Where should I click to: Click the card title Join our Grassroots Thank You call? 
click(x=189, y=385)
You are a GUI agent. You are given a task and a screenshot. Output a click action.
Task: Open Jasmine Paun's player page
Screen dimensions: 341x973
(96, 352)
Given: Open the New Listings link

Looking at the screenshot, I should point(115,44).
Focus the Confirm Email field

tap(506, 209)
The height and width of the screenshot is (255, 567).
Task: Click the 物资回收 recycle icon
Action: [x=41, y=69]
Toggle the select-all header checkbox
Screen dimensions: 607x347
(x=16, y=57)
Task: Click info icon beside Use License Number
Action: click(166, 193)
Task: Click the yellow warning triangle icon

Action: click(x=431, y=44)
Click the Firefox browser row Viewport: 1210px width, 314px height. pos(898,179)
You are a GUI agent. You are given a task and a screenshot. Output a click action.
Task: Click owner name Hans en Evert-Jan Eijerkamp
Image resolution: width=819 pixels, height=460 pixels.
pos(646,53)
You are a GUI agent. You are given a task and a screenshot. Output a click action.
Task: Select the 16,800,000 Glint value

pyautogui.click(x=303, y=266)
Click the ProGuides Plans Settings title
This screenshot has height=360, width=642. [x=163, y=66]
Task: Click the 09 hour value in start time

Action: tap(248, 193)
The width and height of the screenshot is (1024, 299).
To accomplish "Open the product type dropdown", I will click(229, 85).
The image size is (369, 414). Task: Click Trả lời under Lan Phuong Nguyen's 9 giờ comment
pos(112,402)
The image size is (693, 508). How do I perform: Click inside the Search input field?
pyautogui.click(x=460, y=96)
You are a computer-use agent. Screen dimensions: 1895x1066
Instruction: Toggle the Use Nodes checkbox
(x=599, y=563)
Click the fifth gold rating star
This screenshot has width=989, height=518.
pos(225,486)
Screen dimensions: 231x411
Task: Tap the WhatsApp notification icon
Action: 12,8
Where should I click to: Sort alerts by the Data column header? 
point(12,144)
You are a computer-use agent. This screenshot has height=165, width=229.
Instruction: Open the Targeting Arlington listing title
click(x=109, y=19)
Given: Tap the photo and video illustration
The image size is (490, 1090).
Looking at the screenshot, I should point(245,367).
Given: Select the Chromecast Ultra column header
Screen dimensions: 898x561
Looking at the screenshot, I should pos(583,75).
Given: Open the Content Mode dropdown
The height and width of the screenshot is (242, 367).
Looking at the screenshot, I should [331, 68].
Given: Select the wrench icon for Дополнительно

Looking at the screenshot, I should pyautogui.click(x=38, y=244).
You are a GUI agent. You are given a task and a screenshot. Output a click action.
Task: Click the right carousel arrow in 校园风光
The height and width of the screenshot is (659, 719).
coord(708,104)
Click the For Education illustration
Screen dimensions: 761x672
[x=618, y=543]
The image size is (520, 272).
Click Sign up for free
# # # #
Duplicate the material verbatim, beginning at the line that contains "Where should I click to: Sort" and stopping after the line that contains "should pyautogui.click(x=38, y=244).".

* Response *
Where should I click to: Sort alerts by the Data column header? 
point(12,144)
You are a computer-use agent. This screenshot has height=165, width=229.
Instruction: Open the Targeting Arlington listing title
click(x=109, y=19)
Given: Tap the photo and video illustration
The image size is (490, 1090).
Looking at the screenshot, I should point(245,367).
Given: Select the Chromecast Ultra column header
Screen dimensions: 898x561
Looking at the screenshot, I should pos(583,75).
Given: Open the Content Mode dropdown
The height and width of the screenshot is (242, 367).
Looking at the screenshot, I should [331, 68].
Given: Select the wrench icon for Дополнительно

Looking at the screenshot, I should pyautogui.click(x=38, y=244).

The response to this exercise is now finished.